[WORK TASK] Every line from the one with "The width and height of the screenshot is (720, 406)." to the final line of the listing below should be repeated exactly, and only those.

[[ EXCERPTED DATA, beginning ]]

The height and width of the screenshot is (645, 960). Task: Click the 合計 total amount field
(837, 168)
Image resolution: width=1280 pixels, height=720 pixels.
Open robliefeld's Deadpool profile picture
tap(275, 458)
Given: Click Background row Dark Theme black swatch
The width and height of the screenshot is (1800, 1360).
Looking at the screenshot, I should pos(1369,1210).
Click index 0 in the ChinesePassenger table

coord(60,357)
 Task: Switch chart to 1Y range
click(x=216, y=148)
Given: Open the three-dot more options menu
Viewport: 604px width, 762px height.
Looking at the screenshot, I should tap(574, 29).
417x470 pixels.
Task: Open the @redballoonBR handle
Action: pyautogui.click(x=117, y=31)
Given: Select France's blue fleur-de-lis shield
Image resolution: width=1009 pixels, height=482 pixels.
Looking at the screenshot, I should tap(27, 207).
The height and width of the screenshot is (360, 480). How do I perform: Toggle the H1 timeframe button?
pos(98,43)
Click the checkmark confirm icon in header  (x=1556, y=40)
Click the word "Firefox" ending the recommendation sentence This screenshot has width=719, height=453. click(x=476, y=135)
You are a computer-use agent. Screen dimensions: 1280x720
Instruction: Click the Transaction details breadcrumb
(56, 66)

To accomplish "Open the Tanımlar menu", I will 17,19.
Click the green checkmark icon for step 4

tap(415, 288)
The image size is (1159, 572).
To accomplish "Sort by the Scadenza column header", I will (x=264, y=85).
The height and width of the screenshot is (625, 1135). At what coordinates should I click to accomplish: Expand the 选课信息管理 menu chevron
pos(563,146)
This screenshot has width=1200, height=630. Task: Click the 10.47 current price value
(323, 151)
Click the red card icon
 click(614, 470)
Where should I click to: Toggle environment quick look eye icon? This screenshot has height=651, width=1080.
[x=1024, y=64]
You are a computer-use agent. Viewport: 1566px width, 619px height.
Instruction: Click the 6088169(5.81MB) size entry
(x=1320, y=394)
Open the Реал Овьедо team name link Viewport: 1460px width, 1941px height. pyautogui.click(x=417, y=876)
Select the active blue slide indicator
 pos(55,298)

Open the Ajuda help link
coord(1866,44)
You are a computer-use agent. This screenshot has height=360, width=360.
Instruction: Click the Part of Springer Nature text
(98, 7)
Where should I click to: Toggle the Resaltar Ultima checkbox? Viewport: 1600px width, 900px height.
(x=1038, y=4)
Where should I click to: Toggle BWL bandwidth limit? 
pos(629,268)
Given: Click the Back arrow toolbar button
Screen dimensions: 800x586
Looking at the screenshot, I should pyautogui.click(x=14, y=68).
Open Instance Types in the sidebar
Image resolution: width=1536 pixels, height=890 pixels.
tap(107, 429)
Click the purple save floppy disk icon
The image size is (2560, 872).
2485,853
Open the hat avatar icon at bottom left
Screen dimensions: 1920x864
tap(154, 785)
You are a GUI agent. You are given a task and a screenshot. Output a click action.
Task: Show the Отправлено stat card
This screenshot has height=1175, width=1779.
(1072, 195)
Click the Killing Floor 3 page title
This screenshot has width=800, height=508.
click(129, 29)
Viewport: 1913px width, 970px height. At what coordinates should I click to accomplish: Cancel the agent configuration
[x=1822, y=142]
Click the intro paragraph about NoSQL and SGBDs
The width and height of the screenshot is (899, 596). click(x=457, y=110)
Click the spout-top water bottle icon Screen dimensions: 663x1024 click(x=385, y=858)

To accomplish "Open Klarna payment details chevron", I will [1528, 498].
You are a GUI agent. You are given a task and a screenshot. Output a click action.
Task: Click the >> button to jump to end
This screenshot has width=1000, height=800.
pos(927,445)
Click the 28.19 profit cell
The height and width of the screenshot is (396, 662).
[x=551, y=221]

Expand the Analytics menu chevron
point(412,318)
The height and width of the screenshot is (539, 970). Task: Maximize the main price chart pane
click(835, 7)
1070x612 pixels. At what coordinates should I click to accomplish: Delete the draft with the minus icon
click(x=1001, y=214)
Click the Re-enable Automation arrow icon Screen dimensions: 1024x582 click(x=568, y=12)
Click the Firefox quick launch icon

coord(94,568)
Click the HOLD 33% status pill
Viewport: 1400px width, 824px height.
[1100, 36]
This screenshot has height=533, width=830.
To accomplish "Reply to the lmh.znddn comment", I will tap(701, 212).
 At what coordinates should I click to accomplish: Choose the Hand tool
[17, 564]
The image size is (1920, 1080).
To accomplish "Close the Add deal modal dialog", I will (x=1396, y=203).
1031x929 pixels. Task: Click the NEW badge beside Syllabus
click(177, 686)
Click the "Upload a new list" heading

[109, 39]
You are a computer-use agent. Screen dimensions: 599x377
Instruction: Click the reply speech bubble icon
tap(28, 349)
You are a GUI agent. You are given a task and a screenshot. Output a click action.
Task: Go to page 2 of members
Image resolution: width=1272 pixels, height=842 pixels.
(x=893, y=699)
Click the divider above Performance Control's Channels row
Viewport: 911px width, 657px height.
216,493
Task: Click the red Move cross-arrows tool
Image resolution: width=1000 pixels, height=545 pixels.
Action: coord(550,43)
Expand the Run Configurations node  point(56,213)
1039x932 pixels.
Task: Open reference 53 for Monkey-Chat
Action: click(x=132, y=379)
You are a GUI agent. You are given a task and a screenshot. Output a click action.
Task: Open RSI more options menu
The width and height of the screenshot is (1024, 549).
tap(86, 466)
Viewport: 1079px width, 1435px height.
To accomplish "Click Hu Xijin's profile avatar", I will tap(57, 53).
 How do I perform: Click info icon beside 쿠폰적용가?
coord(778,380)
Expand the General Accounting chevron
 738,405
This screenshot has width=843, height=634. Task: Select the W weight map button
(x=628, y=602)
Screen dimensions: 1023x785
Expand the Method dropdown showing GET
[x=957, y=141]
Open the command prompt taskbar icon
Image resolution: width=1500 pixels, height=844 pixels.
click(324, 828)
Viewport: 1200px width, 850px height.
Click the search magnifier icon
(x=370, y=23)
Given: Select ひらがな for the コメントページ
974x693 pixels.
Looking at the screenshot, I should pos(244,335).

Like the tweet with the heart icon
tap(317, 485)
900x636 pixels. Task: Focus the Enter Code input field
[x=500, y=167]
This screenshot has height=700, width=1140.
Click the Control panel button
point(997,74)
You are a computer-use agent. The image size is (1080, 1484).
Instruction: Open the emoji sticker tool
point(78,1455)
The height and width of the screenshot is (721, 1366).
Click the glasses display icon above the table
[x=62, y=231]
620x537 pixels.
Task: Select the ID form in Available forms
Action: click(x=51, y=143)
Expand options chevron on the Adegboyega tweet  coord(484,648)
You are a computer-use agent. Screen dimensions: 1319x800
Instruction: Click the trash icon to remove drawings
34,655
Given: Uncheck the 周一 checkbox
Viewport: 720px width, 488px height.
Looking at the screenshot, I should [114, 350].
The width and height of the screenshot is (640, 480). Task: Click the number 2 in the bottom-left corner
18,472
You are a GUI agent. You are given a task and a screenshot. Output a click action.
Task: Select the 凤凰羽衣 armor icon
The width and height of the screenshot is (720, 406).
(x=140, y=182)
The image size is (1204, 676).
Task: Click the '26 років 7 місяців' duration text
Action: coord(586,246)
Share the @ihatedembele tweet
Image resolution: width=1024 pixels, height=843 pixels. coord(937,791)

[[ EXCERPTED DATA, end ]]

[ANSWER]
The width and height of the screenshot is (720, 406).
(x=140, y=182)
The image size is (1204, 676).
Task: Click the '26 років 7 місяців' duration text
Action: coord(586,246)
Share the @ihatedembele tweet
Image resolution: width=1024 pixels, height=843 pixels. coord(937,791)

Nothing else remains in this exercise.